The evidence from the git history shows how this plays out:
- The daemon (
hld/) was built across 5 sequential branches (daemon,daemon2,daemon3,daemon4,daemon5), each merged before the next (PR #188 through PR #192). A human decided those boundaries. - The SessionDetail refactor was split into 5 Linear tickets, ordered from safest (quick wins/tech debt) to riskiest (responsive layout). A human sequenced those (PR #731, #733, #739, #752, #753).
- The PostHog integration was 3 separate tickets across infrastructure, init integration, and event tracking. A human decomposed that (PR #776, #772, #786).
In every case, a person decided the breakdown. Then AI executed each piece.
This Is Not a Geoffrey Huntley Ralph Loop
Geoffrey Huntley’s vision of the Ralph Loop is: create a big enough plan, press go, leave the computer running for hours, come back to a completed feature.
That’s not what HumanLayer does. Their “Ralph” is closer to a single-ticket executor than an autonomous loop. It:
- Picks ONE small ticket
- Does ONE research pass
- Creates ONE plan
- Implements it in ONE session (with a 15-minute timeout)
- Commits, opens a PR, and stops
There is no looping. There is no multi-ticket orchestration. The human is the loop. You run /ralph_impl, it finishes, you check the PR, you run it again for the next ticket. The intelligence that decides what to work on next and how work relates to other work stays with the human.
What This Tells Us
HumanLayer’s pipeline is optimized for a specific shape of work: small, well-scoped, pre-decomposed tickets where the hard thinking has already been done by a human. Within that shape, AI handles the tedious parts excellently — reading the codebase, writing a detailed plan, implementing across multiple files, running tests, writing PR descriptions.

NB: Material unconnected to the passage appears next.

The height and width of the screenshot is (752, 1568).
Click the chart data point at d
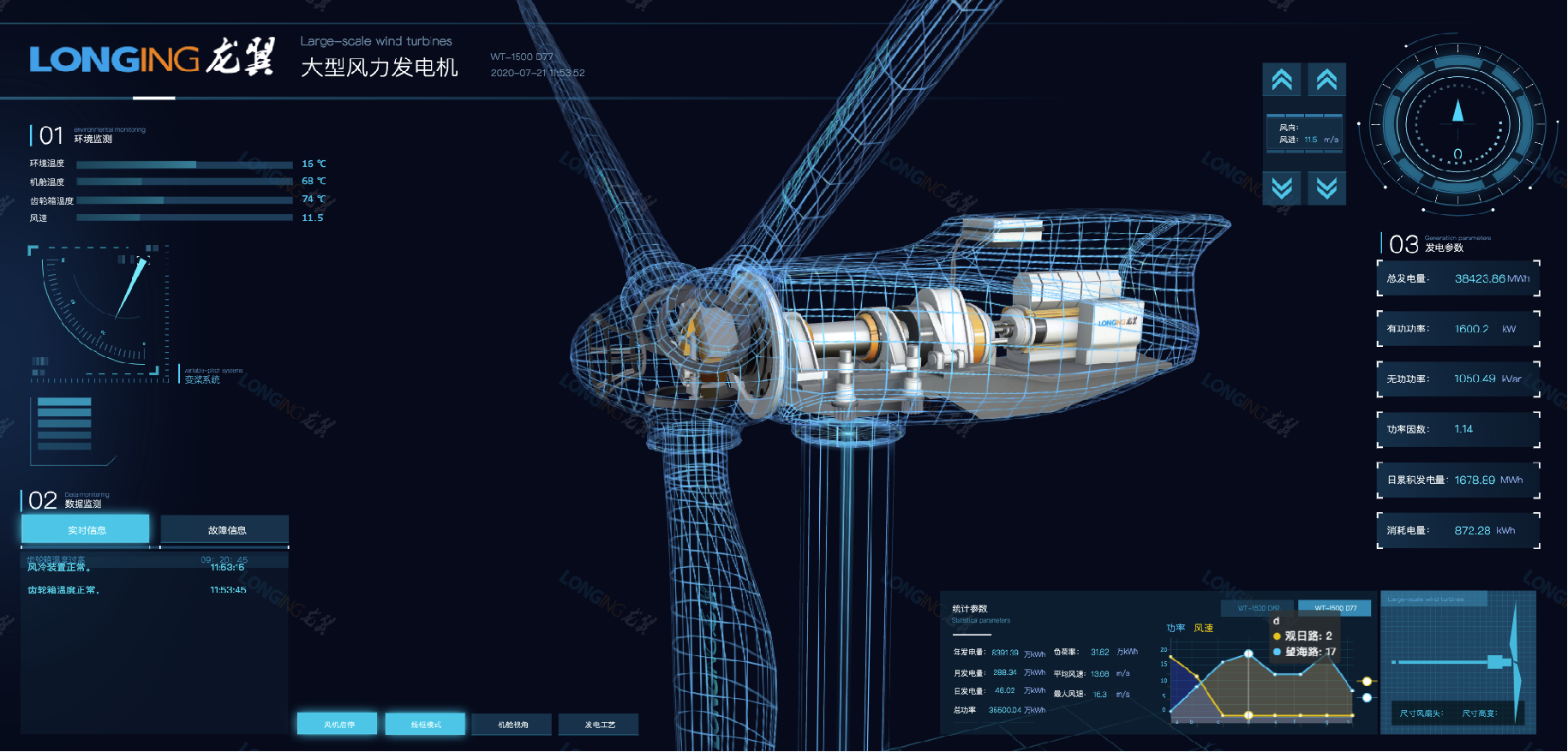[x=1248, y=654]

But the strategic layer — What should we build? How should we break it down? What’s the right sequence? What’s the right scope for each piece? — remains human work. And there’s no tooling to change that, which suggests the team considers it a feature, not a gap.
The ticket management itself is handled through /linear, which integrates with Linear’s 12-state workflow (from Triage through Done). But the skill only creates and manages individual tickets — it doesn’t help you decompose a big goal into smaller ones.
The lesson: if you want to use AI effectively for development, don’t try to make one giant plan and hope the AI can execute it. Instead, invest your human thinking time in decomposition. Break the work into pieces small enough that each one is obvious to implement. Then let AI handle the obvious parts at speed.
The thinking is yours. The typing is theirs.